More, there's the promise of mystery. Someone is still out to kill Harley, and there's no clue who it is (though my $ is on Madame Macabre, desiring the building for herself), and the book ends with the impending intrusion of another new character in Harley's chaotic life. Building suspense is appealing to me, rather than picking up the issue after such elements are introduced and BAM! Mystery solved.
Amanda Conner and Jimmy Palmiotti's writing and Chad Hardin's art are a winning combination for this book, like chocolate and peanut butter or Power Man and Iron Fist. I only allotted three stars because some of the story does kind of stretch the ole suspension of disbelief, and fiction is supposed to be moving towards authenticity, right?
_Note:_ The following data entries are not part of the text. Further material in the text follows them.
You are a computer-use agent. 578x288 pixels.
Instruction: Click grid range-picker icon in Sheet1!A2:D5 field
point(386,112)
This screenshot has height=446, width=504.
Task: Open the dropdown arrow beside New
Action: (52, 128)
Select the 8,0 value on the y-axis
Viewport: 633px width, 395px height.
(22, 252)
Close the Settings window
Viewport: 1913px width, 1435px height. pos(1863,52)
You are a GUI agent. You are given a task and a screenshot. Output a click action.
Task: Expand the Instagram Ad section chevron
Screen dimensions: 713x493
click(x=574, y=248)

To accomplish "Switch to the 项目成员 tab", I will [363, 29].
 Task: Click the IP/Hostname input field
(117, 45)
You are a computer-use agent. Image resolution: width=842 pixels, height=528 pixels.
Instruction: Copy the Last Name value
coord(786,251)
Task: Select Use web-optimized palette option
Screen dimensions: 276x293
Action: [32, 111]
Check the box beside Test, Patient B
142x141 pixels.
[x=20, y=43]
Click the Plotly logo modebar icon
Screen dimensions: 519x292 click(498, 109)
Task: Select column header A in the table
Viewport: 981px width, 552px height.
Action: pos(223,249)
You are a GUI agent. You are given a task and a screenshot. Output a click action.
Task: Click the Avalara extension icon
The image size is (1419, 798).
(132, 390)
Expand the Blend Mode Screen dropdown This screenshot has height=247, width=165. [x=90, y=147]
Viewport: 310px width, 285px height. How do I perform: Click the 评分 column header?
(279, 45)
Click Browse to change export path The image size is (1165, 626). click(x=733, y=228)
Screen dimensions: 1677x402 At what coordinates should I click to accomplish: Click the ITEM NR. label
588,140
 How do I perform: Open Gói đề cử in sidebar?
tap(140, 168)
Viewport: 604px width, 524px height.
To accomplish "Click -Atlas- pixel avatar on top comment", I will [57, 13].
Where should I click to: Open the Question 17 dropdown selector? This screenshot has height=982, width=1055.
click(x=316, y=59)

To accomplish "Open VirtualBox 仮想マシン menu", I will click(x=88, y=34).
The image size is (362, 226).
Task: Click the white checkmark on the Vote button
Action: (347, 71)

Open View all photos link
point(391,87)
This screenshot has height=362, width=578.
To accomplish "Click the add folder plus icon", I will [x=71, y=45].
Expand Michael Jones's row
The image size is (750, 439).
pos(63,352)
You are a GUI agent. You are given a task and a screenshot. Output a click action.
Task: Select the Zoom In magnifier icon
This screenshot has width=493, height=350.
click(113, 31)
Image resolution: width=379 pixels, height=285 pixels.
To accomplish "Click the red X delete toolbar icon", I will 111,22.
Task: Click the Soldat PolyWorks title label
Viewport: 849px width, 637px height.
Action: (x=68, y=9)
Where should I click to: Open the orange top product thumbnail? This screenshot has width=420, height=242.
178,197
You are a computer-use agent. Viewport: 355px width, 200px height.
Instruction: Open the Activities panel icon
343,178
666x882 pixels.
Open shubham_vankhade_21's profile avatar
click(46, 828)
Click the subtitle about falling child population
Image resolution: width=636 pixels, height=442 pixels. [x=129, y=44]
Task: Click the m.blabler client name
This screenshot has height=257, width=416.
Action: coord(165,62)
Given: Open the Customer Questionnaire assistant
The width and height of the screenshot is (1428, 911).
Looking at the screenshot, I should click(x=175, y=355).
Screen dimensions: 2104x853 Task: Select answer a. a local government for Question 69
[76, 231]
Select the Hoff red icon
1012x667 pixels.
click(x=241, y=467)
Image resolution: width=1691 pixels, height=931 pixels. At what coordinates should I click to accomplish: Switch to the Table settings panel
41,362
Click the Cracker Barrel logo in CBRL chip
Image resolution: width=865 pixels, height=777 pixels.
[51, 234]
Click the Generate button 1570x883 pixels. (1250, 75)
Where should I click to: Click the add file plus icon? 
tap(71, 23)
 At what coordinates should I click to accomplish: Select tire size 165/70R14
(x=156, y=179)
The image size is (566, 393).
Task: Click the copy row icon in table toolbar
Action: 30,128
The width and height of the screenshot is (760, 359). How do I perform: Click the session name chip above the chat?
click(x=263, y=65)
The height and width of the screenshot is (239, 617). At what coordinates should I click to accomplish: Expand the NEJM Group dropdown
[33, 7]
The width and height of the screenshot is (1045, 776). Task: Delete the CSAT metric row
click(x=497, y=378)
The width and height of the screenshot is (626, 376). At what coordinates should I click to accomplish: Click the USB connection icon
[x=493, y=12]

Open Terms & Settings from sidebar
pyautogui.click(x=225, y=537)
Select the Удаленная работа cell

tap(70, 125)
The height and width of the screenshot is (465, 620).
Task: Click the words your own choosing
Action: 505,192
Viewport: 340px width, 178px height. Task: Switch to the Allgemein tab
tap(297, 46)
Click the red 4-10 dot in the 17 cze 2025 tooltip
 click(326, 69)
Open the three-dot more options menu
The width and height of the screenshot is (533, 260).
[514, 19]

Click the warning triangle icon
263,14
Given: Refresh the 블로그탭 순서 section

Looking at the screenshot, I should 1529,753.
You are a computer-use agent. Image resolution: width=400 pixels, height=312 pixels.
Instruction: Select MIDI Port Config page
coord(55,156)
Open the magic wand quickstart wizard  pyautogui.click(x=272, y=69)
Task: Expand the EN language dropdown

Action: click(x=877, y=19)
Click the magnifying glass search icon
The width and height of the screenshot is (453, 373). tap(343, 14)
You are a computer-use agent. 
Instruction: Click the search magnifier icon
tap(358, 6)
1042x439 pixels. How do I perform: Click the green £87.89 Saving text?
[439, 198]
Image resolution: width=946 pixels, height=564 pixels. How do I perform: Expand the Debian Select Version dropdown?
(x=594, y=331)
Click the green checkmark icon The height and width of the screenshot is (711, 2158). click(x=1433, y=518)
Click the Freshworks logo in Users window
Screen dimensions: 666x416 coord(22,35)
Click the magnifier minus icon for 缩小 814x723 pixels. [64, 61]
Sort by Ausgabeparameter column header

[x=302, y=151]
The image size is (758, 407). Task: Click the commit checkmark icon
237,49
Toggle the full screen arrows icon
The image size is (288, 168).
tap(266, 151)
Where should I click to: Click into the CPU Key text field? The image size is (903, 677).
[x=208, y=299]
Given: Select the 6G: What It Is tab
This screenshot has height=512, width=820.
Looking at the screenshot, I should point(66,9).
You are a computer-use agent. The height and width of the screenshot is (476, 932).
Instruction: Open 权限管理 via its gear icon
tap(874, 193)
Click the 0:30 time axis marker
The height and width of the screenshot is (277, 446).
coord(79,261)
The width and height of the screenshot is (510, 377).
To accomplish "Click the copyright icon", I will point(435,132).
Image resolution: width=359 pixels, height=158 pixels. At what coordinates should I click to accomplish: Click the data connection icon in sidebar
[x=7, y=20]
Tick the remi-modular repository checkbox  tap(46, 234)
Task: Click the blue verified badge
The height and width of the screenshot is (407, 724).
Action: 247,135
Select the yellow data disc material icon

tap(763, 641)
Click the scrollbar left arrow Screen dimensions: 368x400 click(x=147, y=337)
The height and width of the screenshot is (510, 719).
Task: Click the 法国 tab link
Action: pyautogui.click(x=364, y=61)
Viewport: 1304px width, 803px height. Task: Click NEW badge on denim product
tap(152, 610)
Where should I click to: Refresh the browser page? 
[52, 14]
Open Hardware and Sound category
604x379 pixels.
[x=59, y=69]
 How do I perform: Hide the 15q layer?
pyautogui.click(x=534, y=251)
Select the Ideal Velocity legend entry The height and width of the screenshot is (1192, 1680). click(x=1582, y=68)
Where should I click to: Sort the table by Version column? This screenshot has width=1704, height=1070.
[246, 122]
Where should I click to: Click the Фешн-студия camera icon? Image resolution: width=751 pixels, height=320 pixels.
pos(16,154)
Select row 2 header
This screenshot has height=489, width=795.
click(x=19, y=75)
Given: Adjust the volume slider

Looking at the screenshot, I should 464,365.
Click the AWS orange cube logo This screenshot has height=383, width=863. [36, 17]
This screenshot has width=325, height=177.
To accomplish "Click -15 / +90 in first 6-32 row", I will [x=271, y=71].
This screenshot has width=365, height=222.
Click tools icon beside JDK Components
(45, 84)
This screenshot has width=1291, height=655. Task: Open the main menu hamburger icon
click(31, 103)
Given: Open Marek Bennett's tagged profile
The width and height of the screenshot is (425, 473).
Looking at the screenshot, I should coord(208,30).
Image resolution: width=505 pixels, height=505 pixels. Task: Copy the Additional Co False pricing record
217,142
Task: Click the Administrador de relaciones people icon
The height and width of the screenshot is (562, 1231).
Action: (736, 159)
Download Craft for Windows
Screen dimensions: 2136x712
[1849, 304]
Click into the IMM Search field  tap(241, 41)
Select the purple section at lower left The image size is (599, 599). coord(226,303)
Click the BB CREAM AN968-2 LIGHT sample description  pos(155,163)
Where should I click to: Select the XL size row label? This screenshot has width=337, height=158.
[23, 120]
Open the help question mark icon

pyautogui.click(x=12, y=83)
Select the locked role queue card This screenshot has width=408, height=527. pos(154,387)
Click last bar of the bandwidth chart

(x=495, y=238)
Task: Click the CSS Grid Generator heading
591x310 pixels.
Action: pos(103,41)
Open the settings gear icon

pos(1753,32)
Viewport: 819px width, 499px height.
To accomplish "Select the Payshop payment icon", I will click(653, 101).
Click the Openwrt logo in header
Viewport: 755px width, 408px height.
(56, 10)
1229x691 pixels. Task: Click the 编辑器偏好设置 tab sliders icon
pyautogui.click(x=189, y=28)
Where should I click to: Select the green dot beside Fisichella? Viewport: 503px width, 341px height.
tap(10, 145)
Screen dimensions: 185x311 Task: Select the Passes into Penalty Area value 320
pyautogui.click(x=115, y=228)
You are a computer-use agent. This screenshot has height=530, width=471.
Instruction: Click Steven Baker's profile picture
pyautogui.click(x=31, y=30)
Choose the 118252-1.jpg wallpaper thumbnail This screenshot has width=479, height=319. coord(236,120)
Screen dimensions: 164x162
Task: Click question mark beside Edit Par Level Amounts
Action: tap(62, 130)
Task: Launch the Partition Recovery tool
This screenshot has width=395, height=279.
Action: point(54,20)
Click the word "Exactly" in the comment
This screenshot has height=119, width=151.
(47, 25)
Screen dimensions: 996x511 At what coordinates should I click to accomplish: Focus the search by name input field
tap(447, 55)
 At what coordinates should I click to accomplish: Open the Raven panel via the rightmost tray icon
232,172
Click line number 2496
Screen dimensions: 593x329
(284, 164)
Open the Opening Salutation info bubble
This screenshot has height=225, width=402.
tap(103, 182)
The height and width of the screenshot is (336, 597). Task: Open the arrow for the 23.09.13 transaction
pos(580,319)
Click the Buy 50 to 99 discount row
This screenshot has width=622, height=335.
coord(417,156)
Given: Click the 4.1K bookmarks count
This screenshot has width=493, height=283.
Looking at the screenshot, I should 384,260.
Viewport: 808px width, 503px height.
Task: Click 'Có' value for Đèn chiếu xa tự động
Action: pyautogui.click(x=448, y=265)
Also, the taxidermed beaver that maybe no one else can hear or maybe they can (like Stewie in Family Guy) doesn't really do anything for me than offer set-ups for p*ssy jokes. Finally, I like the Danzig-looking little person. Maybe a Rollins doppelganger will show up and they can beat up fans together?
*-By end of fourth issue or first story arch on new books that I'm wary of, if I'm not engaged, I drop it.